- **PASSAGE GIVEN**:
+ + +

The main reason for using Eulerian (or polar) angles is speed (not for
nothing is Crowther's implementation called the "Fast Rotation Function").
Expression of the rotation in terms of Eulerian or polar angles makes it
possible to express the Patterson functions in terms of orthogonal
spherical harmonics and thus decompose the problem into a set of simpler
problems involving spherical Bessel functions for the radial variable and
Fourier summations for the angular variables of the spherical harmonics,
which can then take advantage of the FFT algorithm.  I'm not aware of any
algorithm that makes use of quaternions which can decompose the problem
similarly in order to take advantage of the speed of FFT to do most of the
work.

Cheers

-- Ian


On 29 March 2014 21:41, George Sheldrick <gshe...@shelx.uni-ac.gwdg.de>wrote:

>  There are good arguiments for using quaternions rather than Eulerian
> (or other) angles anyway, this is very well explained in the paper
> "*Quaternions *in *molecular 
> modeling*<http://scholar.google.de/scholar_url?hl=en&q=http://arxiv.org/pdf/physics/0506177&sa=X&scisig=AAGBfm13yuMgR9JJ3LvihnDJIoFFejNTrg&oi=scholarr&ei=Zzs3U__QEYKw7AaL4IDYAw&ved=0CCoQgAMoADAA>'
> by Karney.
>
> George
>
>
>
> On 03/29/2014 10:22 PM, Edward Berry wrote:
>
> Thanks, Ian!
> I agree it may have to do with being used to computer graphics, where
> x,y,z are fixed and the coordinates rotate. But it still doesn't make sense:
>
> If the axes rotate along with the molecule, in the catenated operators of
> the polar angles, after the first two operators the z axis would still be
> passing through the molecule in the same way it did originally, so rotation
> about z in the third step would have the same effect as rotating about z in
> the original orientation.

+ + +

- **RECORD EXTRACTS**:
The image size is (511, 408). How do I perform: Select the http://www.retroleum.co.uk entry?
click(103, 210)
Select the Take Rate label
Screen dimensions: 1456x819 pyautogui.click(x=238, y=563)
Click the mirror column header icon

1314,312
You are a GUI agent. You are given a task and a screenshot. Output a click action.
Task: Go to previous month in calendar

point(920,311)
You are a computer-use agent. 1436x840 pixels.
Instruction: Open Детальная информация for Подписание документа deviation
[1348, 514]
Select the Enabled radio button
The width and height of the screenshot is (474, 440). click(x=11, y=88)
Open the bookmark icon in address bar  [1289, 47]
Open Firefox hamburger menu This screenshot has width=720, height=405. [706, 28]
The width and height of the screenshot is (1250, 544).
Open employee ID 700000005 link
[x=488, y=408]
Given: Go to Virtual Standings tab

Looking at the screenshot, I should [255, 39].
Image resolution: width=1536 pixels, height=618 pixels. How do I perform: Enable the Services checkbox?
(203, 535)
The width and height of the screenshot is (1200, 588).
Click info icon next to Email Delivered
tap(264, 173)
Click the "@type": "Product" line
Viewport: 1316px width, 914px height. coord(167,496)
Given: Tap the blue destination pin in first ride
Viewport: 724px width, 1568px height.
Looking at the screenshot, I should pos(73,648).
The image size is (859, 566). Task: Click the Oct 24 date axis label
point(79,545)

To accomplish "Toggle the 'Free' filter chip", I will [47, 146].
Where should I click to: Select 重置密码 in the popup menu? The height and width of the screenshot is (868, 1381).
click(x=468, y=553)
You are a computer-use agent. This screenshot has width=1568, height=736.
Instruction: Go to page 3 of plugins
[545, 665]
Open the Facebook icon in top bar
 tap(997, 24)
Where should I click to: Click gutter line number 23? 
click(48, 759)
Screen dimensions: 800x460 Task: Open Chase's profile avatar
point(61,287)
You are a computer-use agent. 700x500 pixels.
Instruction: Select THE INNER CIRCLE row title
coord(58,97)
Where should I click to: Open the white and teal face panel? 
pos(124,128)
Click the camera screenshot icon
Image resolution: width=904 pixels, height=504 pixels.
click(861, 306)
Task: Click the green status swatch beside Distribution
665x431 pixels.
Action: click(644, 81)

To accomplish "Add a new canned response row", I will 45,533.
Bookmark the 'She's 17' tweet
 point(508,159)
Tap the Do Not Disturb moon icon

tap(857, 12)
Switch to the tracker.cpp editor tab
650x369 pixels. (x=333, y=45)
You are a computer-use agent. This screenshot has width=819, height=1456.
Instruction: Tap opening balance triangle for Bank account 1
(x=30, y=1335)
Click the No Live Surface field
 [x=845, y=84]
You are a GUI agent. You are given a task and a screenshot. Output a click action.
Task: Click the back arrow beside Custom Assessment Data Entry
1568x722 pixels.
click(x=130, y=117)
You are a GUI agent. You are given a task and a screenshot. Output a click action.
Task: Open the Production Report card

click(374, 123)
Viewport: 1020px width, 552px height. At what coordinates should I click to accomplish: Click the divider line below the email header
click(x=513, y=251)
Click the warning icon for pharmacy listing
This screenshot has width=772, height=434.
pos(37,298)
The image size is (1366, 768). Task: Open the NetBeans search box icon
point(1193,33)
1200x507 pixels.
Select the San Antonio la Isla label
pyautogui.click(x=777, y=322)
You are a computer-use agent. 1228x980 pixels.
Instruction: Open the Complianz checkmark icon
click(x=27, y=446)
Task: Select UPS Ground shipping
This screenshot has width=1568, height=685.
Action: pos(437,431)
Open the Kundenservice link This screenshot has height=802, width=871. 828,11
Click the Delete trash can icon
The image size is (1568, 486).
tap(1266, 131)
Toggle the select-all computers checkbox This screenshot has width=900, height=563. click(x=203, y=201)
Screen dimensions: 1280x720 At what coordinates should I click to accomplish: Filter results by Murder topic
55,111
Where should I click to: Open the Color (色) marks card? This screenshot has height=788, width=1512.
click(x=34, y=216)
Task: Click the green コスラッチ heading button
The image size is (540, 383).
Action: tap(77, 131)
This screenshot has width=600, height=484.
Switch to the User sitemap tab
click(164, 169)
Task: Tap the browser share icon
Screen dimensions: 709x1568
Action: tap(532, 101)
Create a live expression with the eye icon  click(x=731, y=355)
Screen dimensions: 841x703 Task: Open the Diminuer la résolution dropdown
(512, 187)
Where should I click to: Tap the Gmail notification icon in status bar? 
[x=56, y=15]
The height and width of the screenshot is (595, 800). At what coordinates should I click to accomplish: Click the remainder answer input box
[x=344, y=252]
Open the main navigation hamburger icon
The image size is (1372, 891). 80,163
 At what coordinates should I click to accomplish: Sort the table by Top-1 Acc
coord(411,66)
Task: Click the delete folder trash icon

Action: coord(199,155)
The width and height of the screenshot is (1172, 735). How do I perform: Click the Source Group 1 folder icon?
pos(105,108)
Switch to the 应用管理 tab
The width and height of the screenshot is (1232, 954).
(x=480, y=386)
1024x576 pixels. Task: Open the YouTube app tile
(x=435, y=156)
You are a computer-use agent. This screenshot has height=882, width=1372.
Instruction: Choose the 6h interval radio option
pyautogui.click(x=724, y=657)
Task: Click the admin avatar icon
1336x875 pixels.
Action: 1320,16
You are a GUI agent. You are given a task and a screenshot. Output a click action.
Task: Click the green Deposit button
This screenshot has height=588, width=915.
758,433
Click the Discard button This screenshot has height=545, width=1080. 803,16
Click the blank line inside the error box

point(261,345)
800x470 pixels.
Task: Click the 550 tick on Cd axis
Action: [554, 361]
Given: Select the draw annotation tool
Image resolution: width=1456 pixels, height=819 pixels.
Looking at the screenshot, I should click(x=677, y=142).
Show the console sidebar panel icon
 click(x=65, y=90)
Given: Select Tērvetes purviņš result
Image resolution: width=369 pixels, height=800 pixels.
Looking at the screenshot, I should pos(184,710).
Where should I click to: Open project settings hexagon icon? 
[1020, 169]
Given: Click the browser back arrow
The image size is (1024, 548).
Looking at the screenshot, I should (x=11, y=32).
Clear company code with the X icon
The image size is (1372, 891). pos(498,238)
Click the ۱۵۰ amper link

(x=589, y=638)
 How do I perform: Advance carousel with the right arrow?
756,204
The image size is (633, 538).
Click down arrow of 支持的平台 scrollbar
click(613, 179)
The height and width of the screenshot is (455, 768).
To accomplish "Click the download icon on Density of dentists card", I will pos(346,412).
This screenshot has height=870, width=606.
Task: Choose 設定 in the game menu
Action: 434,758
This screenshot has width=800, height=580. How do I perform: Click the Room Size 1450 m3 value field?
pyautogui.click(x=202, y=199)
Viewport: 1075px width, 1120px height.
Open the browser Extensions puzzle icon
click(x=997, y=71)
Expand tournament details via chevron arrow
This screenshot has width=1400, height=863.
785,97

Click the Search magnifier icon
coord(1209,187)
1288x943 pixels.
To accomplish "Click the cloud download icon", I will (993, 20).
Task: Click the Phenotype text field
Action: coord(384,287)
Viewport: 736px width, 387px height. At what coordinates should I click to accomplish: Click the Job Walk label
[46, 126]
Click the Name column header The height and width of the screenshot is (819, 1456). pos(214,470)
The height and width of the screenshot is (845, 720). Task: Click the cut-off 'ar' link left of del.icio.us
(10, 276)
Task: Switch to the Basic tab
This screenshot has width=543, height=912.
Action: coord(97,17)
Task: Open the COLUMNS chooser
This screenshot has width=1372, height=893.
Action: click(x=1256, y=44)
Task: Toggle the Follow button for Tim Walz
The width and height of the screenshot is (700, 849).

+ + +

- **OBJECTIVES**:
1. Using the passage on Eulerian angles and quaternions, decide whether each statement agrees with it: (a) speed is the main reason given for using Eulerian or polar angles; (b) Ian knows of a quaternion-based algorithm that splits the problem up so it can use the FFT; (c) Edward Berry says the explanation now makes sense to him. Answer yes or no for each, quoting the words from the passage that decide it.
2. Carry on the passage on Eulerian angles and quaternions past its last sentence.

- **RESULTS FOR THE EXERCISE**:
1.
(a) Yes: "The main reason for using Eulerian (or polar) angles is speed"
(b) No: "I'm not aware of any algorithm that makes use of quaternions which can decompose the problem similarly"
(c) No: "But it still doesn't make sense"

2.
> Or in eulerian angles, if the axes rotate along with the molecule at each
> step, the z axis in the third step passes through the molecule in the same
> way it did in the first step, so alpha and gamma would have the same effect
> and be additive.  In other words if the axes we are rotating about rotate
> themselves in lock step with the molecule, we can never rotate about any
> molecular axes except those that were originally along x, y, and z (because
> they will always be alng x,y,z) (I mean using simple rotations about
> principle axes: cos sin -sin cos).
> Maybe I need to think about the concept of molecular axes as opposed to
> lab axes. The lab axes are defined relative to the world and never change.
> The molecular axis is defined by how the lab axis passes through the
> molecule, and changes as the molecule rotates relative to the lab axis.
> But then the molecular axis seems redundant, since I can understand the
> operator fine just in terms of the rotating coordinates and the fixed lab
> axes. Except the "desired rotation axis" of the polar angles would be a
> molecular axis, since it is defined by a line through the atoms that we
> want to rotate about. So it rotates along with the coordinates during the
> first two operations, which align it with the old lab Z axis (which is the
> new molecular z axis?) . . .   You see my confusion.
> Or think about the math one step at a time, and suppose we look at the
> coordinates after each step with a graphics program keeping the x axis
> horizontal, y axis vertical, and z axis coming out of the plane. For
> Eulerian angles, the first rotation will be about Z. This will leave the z
> coordinate of each atom unchanged and change the x,y coordinates.  If we
> give the new coordnates to the graphics program, it will display the atoms
> rotated in the plane of the screen (about the z axis perpendicular to the
> screen).  The next rotation will be about y, will leave the y coordinates
> unchanged, and we see rotation about the vertical axis. Final rotation
> about z is in the plane of the screen again, although this represents
> rotation about a different axis of the molecule.  My view would be to say
> the first and final rotation are rotating about the perpendicular to the
> screen which we have kept equal to the z axis, and it is the same z axis.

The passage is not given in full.